## TRY IT
All of the data, word for word and free of pictures, is the expected result.

## Stored data
* * *

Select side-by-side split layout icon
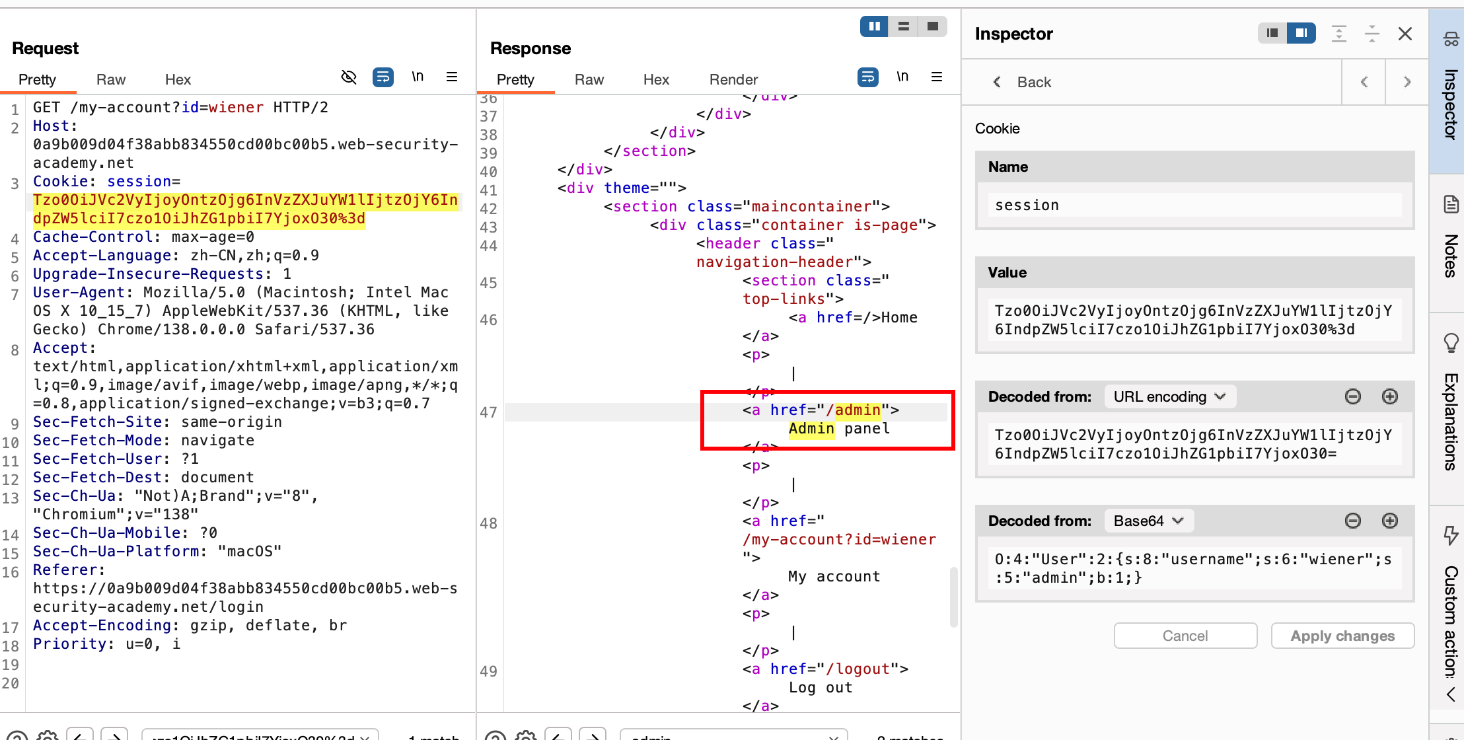This screenshot has height=740, width=1464. tap(874, 26)
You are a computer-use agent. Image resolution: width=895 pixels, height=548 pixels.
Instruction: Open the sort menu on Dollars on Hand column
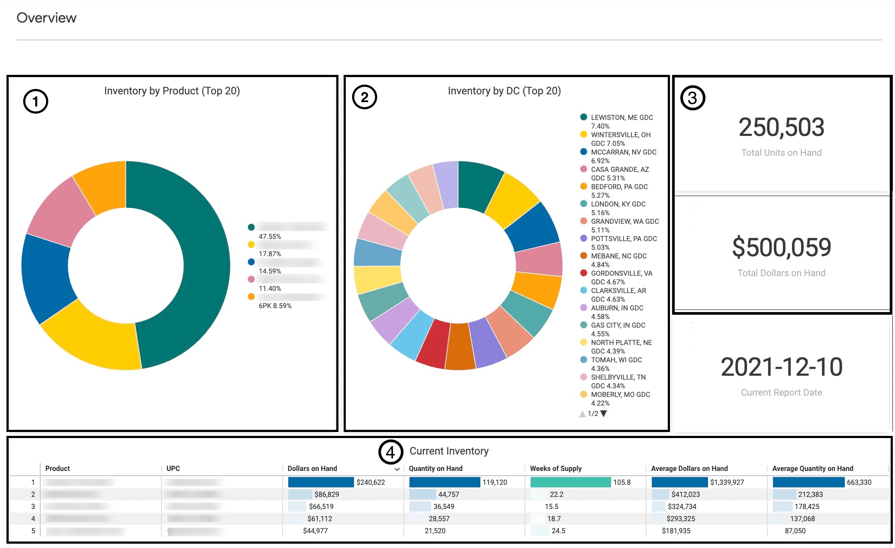click(x=397, y=469)
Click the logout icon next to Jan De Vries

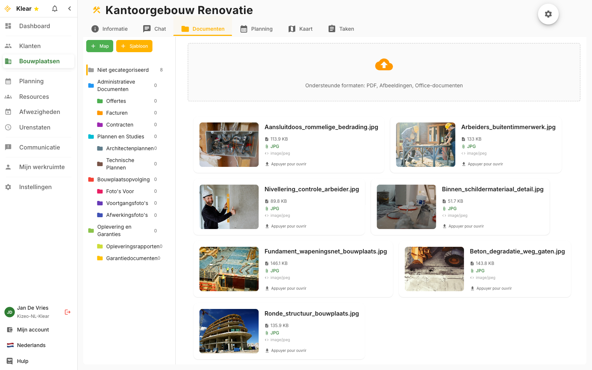(67, 312)
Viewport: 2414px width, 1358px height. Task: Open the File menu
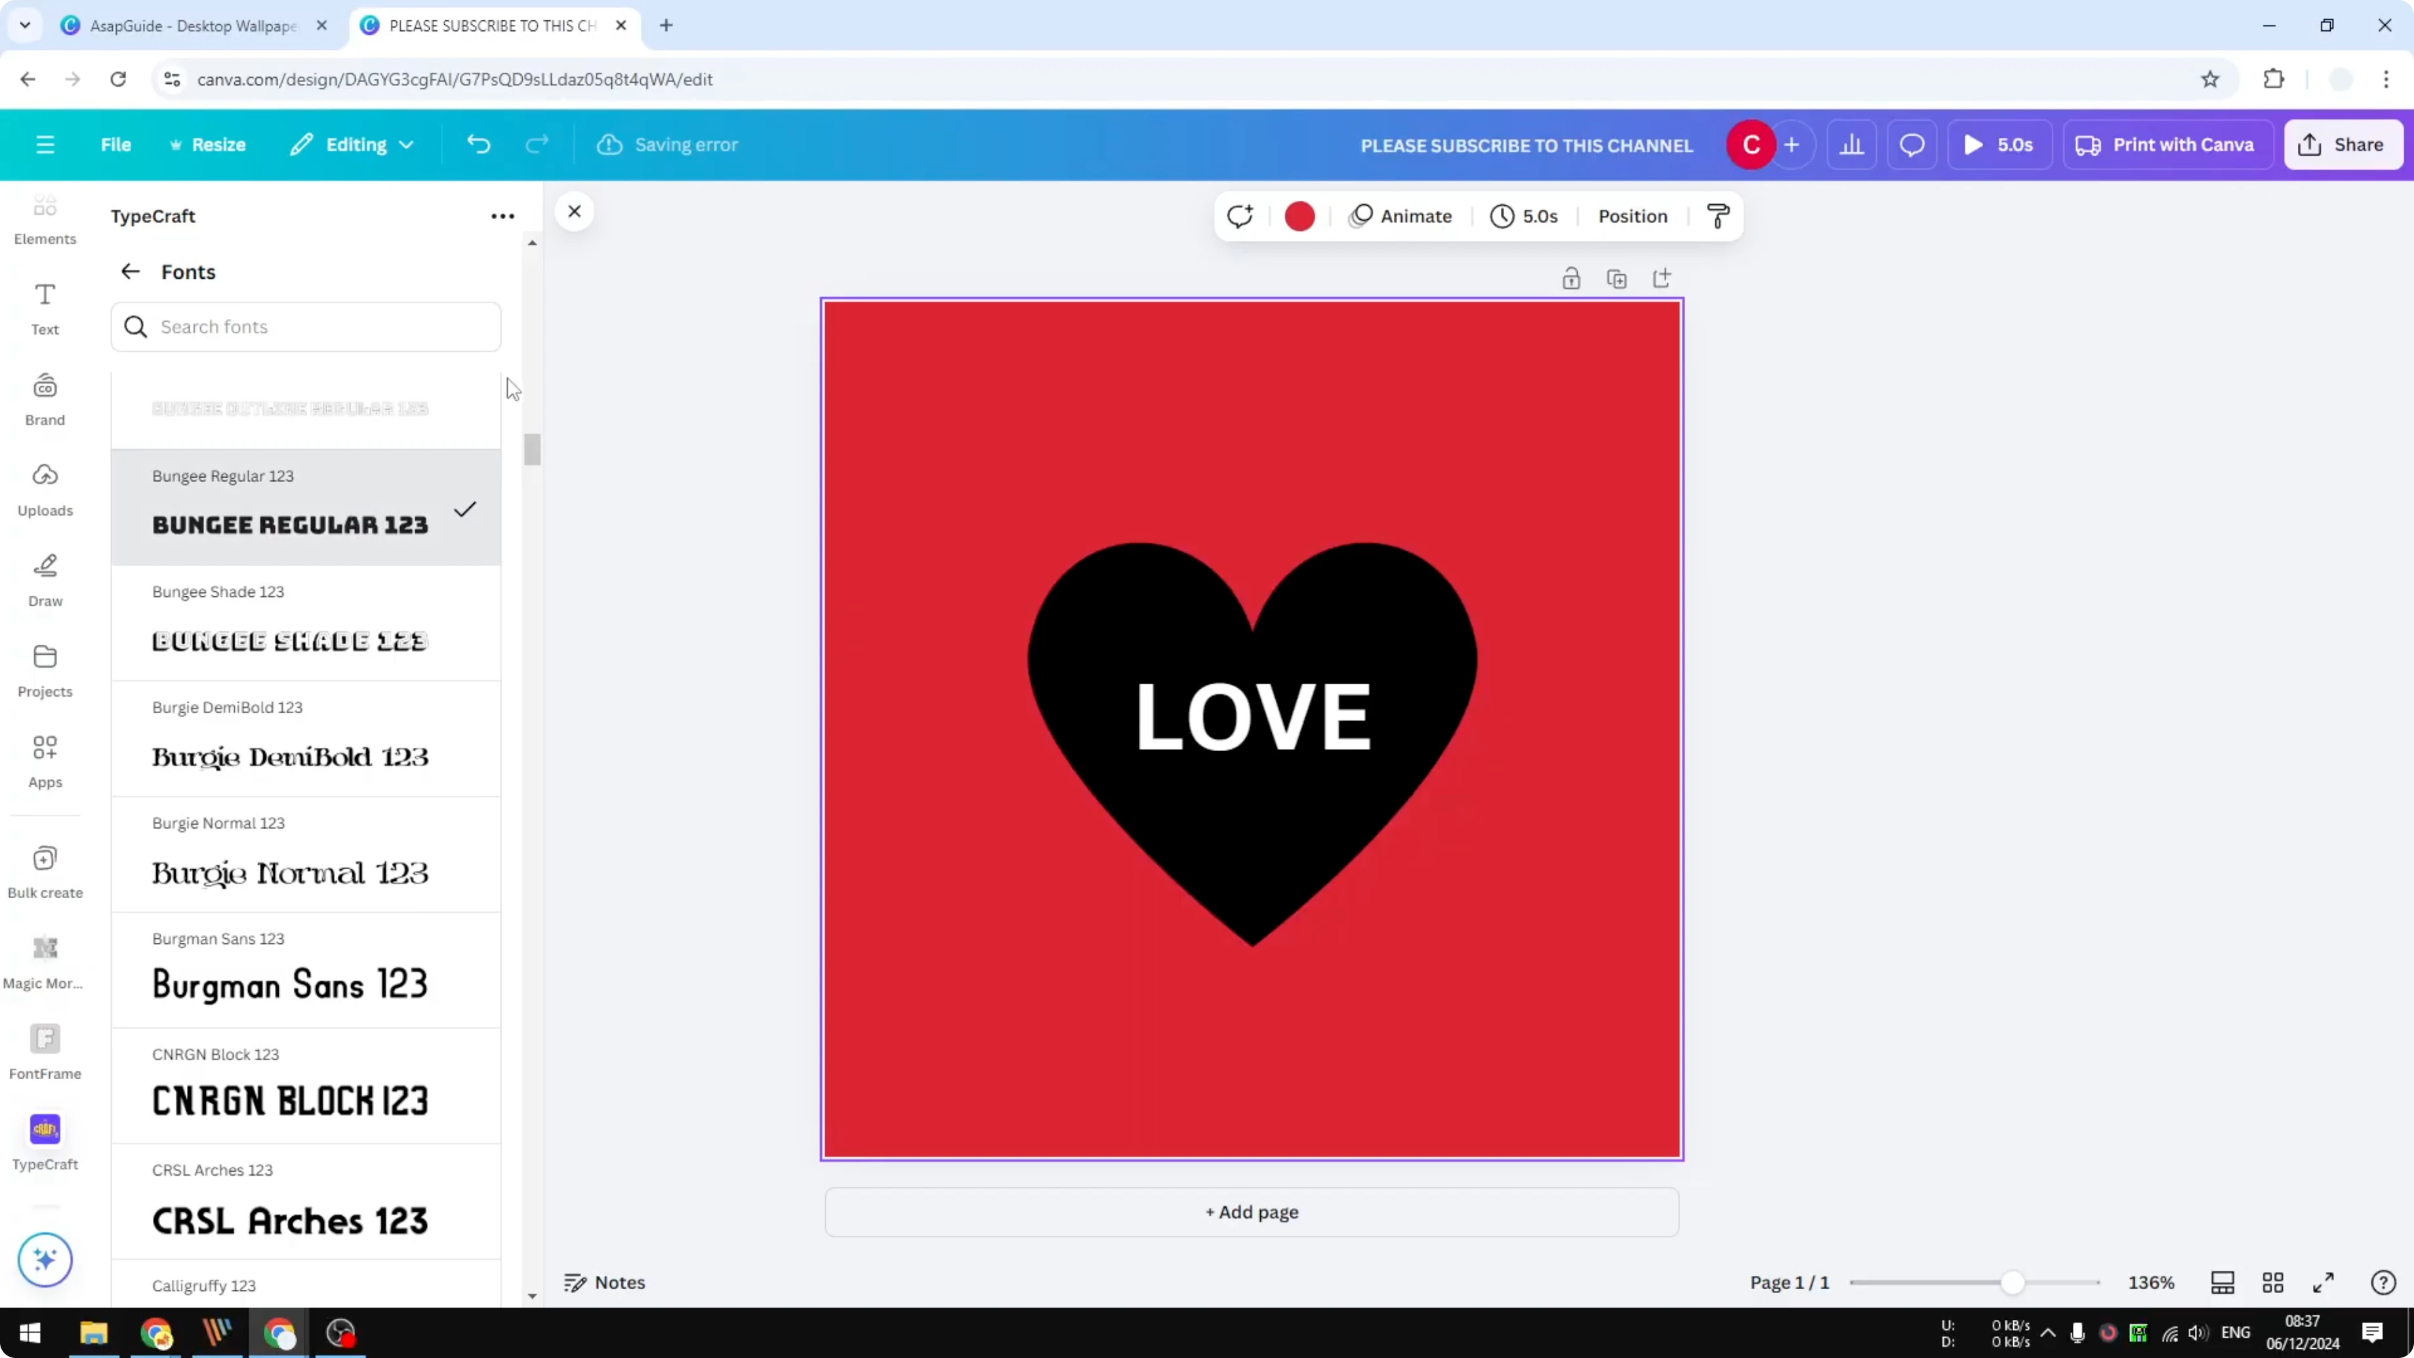click(116, 144)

* * *

## OUTPUT FOR THIS EXERCISE
Select side-by-side split layout icon
This screenshot has height=740, width=1464. tap(874, 26)
You are a computer-use agent. Image resolution: width=895 pixels, height=548 pixels.
Instruction: Open the sort menu on Dollars on Hand column
click(x=397, y=469)
Click the logout icon next to Jan De Vries

(67, 312)
Viewport: 2414px width, 1358px height. Task: Open the File menu
click(116, 144)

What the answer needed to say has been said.